The oft revived Cole Porter musical gem becomes even funnier under the deft direction of Marc Robin. Based on the 1987 Lincoln Center Theater Broadway revival, Robin allows characters the freedom to exaggerate drunken missteps, speech and wild gestures and other nutty antics. Because in Porter’s silly show about criminals who are celebrities, ministers cut from a different cloth and misguided love seekers, anything goes, and does.

Porter’s wonderful “Blow, Gabriel, Blow and “I Get a Kick Out of You” mean “It’s De-lovely” when powerfully delivered by Stephanie Binetti as Reno Sweeney, a nightclub singer turned evangelist.

“Be like the Bluebird” is utterly delish when chirped by Ross Lehman as Public Enemy 13 Moonface Martin.

The entire cast is first rate but Binetti and Lehman’s performances are good enough reason to see this production. So are Porter’s clever lines, many of which are fed by Lehman to sidekick Alexandra Palkovic (Ema), supposedly the moll of Snake Eyes, Public Enemy No. 1.

The first act is long but so full of fine singing and nuttiness that time stands still.
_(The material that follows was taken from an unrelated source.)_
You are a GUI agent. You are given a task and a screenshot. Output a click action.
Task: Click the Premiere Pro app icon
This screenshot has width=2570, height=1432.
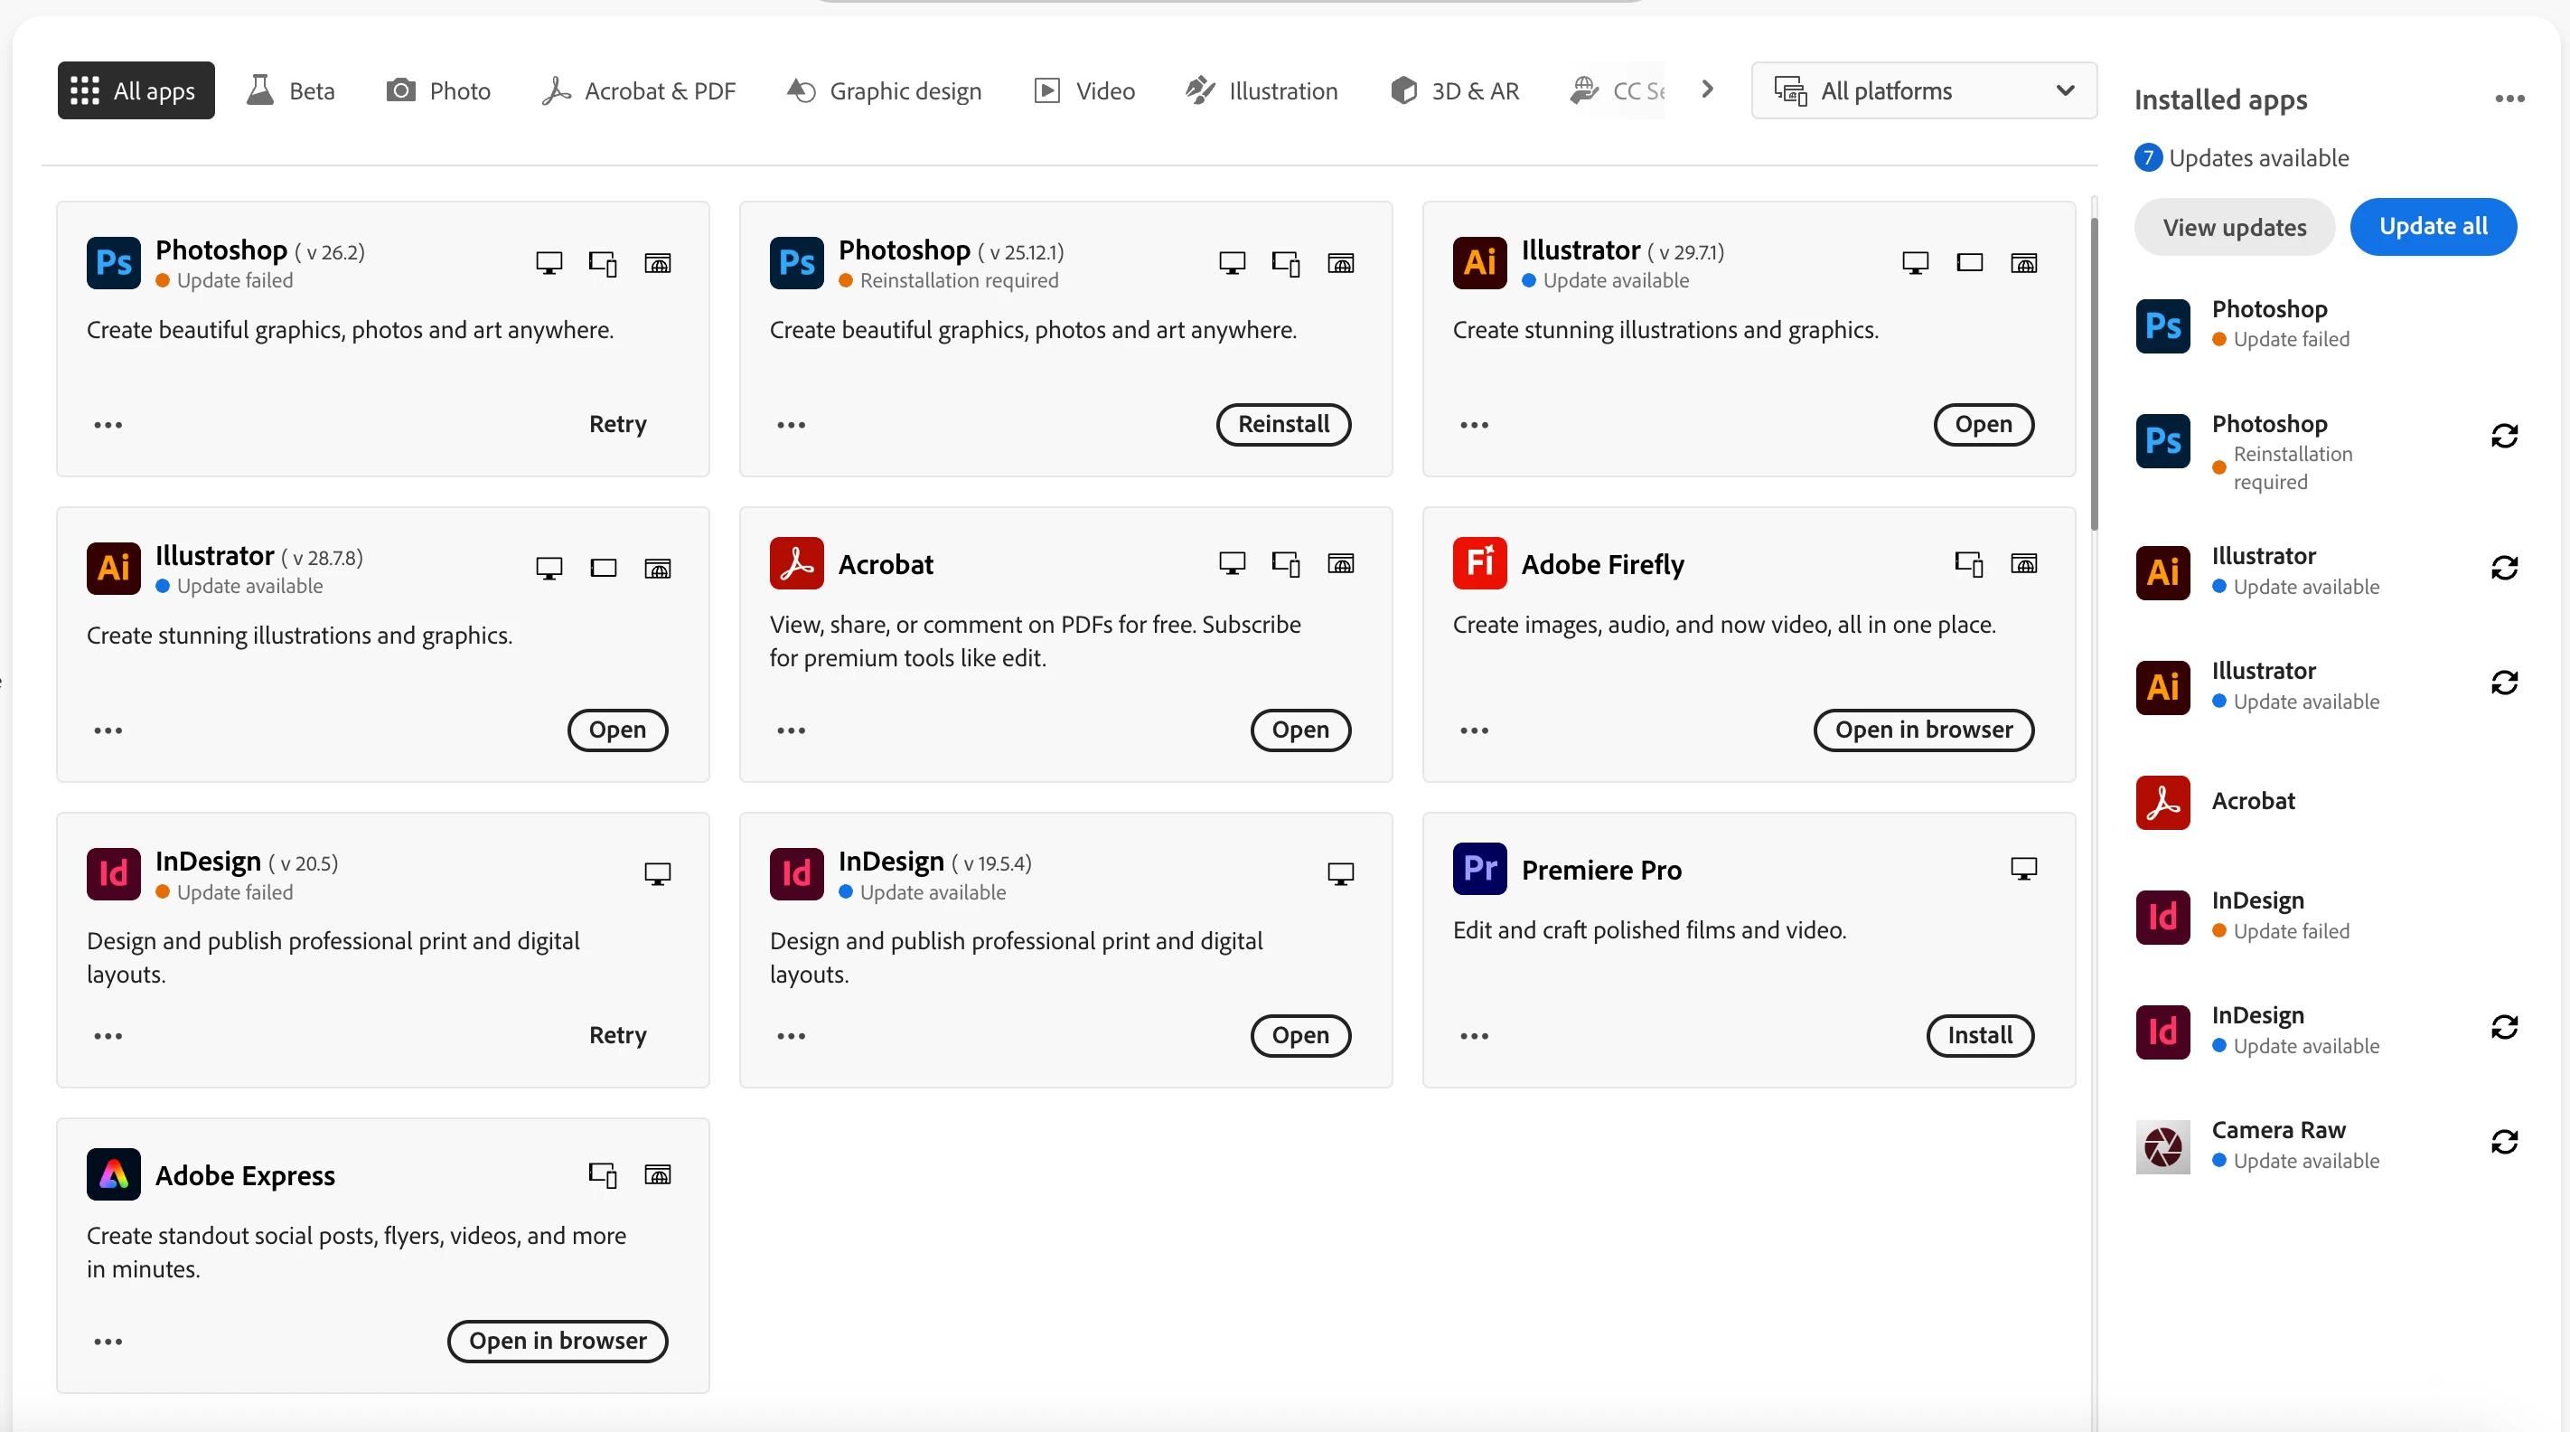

It ends with such an extraordinary “Anything Goes” dance and song number that it probably should have been used for the show’s finale.

With Robin at the S. S. America helm you can expect high energy, exceptionally choreographed, dance numbers highlighting the show including Palkovic’s terrific “Buddie Beware” which comes near the end of Act II.

But it also has its softer moments. Jameson Cooper, fledgling stockbroker (Billy Crocker) proclaims his love for passenger Hope Harcourt, portrayed by Summer Naomi Smart with Porter’s “Easy to Love” in Act I. They do a charming “All Through the Night” in Act II.

Intertwined are fine and funny moments between Mary Ernster, Hope's mother, Mrs. Evangeline Harcourt, and Gene Weygandt, who as investor Elisha Whitney, wants Crocker to sell some stock.

And in the end Hope's fiance, Patrick Lane (Lord Evelyn Oakleigh), gets the girl he really wants.

The show might be a good time to look up the lyrics to "Anything Goes." They mention that "times have changed..." and that "Good authors too who once knew better words, Now only use four-letter words. So you think, times really haven't changed all that much.